再生率=(再生固体培养基上菌落数-低渗固体培养基上菌落数)/原生质体数×100%

2 结果和讨论

2.1 菌龄的选择

微生物的生理状态尤其是菌龄，是决定原生质体形成量的主要因素之一。丝状真菌分离制备原生质体时常采用年轻的菌丝，一般认为对数前期和对数期效果最好。对于丝状菌的原生质体再生来说，通常认为年轻细胞再生能力比衰老细胞要强。本实验发现当米曲霉培养时间为15h时，原生质体的形成量最大，达到1.92×106个/mL,再生率最高值出现在13h时，达到22%（图1）。综合考虑，选择15h的菌龄作为原生质体制备和再生的材料。

图1 菌龄对原生质体制备和再生的影响

2.2 酶液组成的选择

不同微生物由于其细胞壁成分不同，用于破壁的酶种类也不相同。霉菌细胞壁的结构及组成比较复杂，主要由纤维素、几丁质组成。要想获得大量具有活性的原生质体，首先要根据壁物质选择合适的酶，其次酶的浓度也要适当，酶量过低，作用会不彻底，酶量过高，会影响原生质体的数量和活性。

2.2.1单一酶液对原生质体形成量的影响

分别单独采用0.5%、1%、1.5%、2%的蜗牛酶、纤维素酶、溶菌酶找寻各自制备米曲霉原生质体时的最佳酶量。结果发现单独使用蜗牛酶裂解米曲霉时，其最佳浓度为1.5%，单独使用纤维素酶的时候最佳浓度也为1.5%，单独使用溶菌酶的时候最佳浓度为1%。

2.2.2酶解液的复合配比对原生质体形成量的影响

上述单一酶对米曲霉原生质体的制备效果不甚理想，这可能是由于真菌细胞壁较复杂，而使用单一的酶不能有效水解其细胞壁。考虑到裂解反应中各个酶之间的累积效应和各个酶之间可能存在的影响，选取各自最佳浓度的一半作为复合酶液中的基本浓度来进行混合，同时按照一定的步长扩充各个酶的取值范围，以此寻求原生质体形成量最大时的酶浓度配比。

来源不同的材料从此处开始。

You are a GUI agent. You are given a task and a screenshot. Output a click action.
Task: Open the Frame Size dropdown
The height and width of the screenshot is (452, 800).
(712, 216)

结果表明制备米曲霉原生质体时以混合酶液的效果较好，其中第二组原生质体形成量最大（表1），故确定以0.75%蜗牛酶、0.75%纤维素酶、0.5%溶菌酶配制的混合酶液作为裂解液。

表1 酶液配比对原生质体制备的影响

2.2.3 酶解时间的选择

酶液处理菌丝体细胞壁的过程是一个渐进的过程，随着酶解时间的延长，原生质体的数量也会增加，但是如果裂解时间过长，原生质体的数量则会减少，并且对原生质体的再生也不利。在最佳酶液和菌龄条件下分别对不同酶解时间的原生质体进行计数及再生实验。如图2所示，酶解2.5h时原生质体的再生率最高，形成量也最大，可达3.5×106个/mL。

图2 酶解时间对原生质体制备和再生的影响

2.2.4酶解温度的选择

温度能影响菌丝体细胞壁的结构性疏散以及形成的原生质体的活力。研究不同温度对米曲霉F16制备和再生的影响。结果如图3，在28℃时原生质体的再生率最高，而生成量在30℃时最大，达到2.94×106个/mL。综合考虑，本实验采用28℃作为原生质体的酶解温度。

图3 酶解温度对原生质体制备和再生的影响

2.2.5渗透压稳定剂的选择

原生质体由于脱去细胞壁，对外界环境变化很敏感。渗透压稳定剂能够为酶的溶解和原生质体的存在提供一个优良的环境，防止原生质体的破裂，对原生质体具有稳定和保护作用[6]。研究不同渗透压稳定剂对原生质体形成数的影响，如图4所示，0.6mol/L NaCl作为渗透压稳定剂的原生质体形成数最多，达2.8×106个/mL。

图4 渗透压稳定剂对原生质体制备的影响

原生质体在蒸馏水或低渗的环境中容易破裂，所以再生培养基必须是高渗的。分别以0.6mol/L的NaCl、MgSO4.7H2O、KCl和蔗糖配制再生培养基，计算再生率，发现以0.6mol/L的NaCl配制的再生培养基上原生质体再生效果最好。

2.2.6再生培养基的选择

培养基成分为菌株提供不同的营养条件和生长环境，Peberdy[7]等发现改变培养基成分可以获得不同的原生质体产量，真菌的再生培养基中常常补加酵母膏、蛋白质、糖类等作为营养因子。分别以0.6mol/L的NaCl配制PDA、PMA、查氏、马丁、酵母膏培养基作为再生培养基。结果发现培养基不同，其再生率有明显差异。本实验采用PDA作为原生质体的再生培养基，其再生率可达27%左右，效果最佳。

图5 不同培养基成分对原生质体再生的影响

3 结论

错综复杂的菌丝细胞的生理状态、去壁酶种类、浓度、作用时间都可能对原生质体的形成和再生产生影响。实验结果表明，米曲霉菌株F16原生质体制备和再生的最佳条件为：菌龄15小时，裂解液为含0.75%蜗牛酶、0.75%纤维素酶和0.5%溶菌酶的混合酶液，温度28℃、时间2.5h、0.6mol/LNaCl作为渗透压稳定剂，高渗PDA培养基为再生培养基。此条件下的原生质体形成量大，再生效果好。在具体实验操作中，还需要注意几点：一是排除再生培养基上的冷凝水，因为水分会降低渗透压导致原生质体破裂；二是制备好的原生质体不能保存太久，最好现制现用；三，在用血球计数板进行显微观察时，最好减弱外置光源的强度，因为投射光过强，原生质体与背景颜色反差较小[8]，不利于观察。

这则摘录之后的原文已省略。